Deep Learning In Cybersecurity

In previous blogs in our Deep Learning Series, we addressed deep learning, how it differs from machine learning, and how it actually works. In this blog we discuss the application of deep learning in cybersecurity.

As a reminder, deep learning is “a family of methods within machine learning that uses available data to learn a hierarchy of representations useful for certain tasks.” While in traditional machine learning a lot of human expert effort is needed to define the set of features to represent the data, there is no feature engineering involved in deep learning. The system learns the best representation of the data by itself to produce the most accurate results.

Artificial intelligence has been touted for years as a feature in security products. However, the reality is that most security products that claim AI are either (1) using statistical analysis to prioritize data or (2) using traditional machine learning to optimize tasks.

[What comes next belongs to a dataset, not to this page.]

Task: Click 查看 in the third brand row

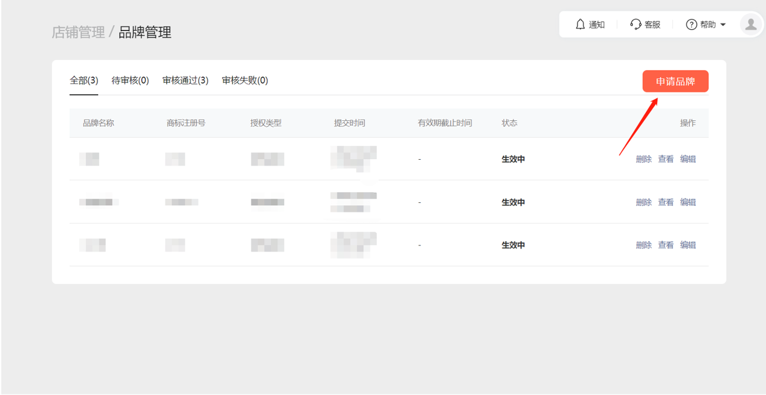Action: pyautogui.click(x=665, y=245)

For example, some network traffic analytics vendors use machine learning to baseline “normal traffic” and correspondingly flag anomalies that are in need of attention. The problem with this approach is that anomalies are common in network traffic, and not all anomalies are a threat indicator. This can lead to organizations being overwhelmed by false positives, that can run security operations teams ragged.

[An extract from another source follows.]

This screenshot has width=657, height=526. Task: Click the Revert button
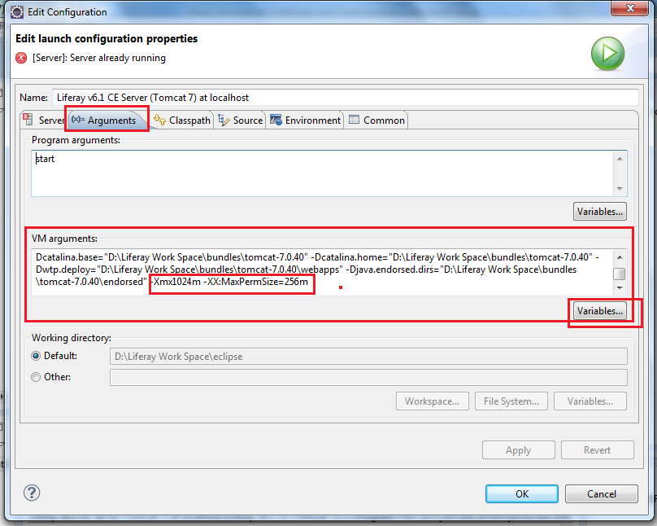tap(597, 449)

In fact, deep learning is an ideal technology to address the cybersecurity challenges we’re facing today because of:

  • Complex decision boundaries – protocols and payloads are complex in their variety and structure. Deep learning can make sense of the complexities of threats and identify all types of threats if trained correctly.
  • Large training sets – Enormous threat data sets with hundreds of millions of samples are already available. This is comparable or larger than the size of training set in many popular computer vision applications.
  • GPUs – Recent advancements in processing and  the lowering of the costs of the underlying technology have made it possible for deep learning model training and validation to be performed in hours, or even minutes when it used to take weeks.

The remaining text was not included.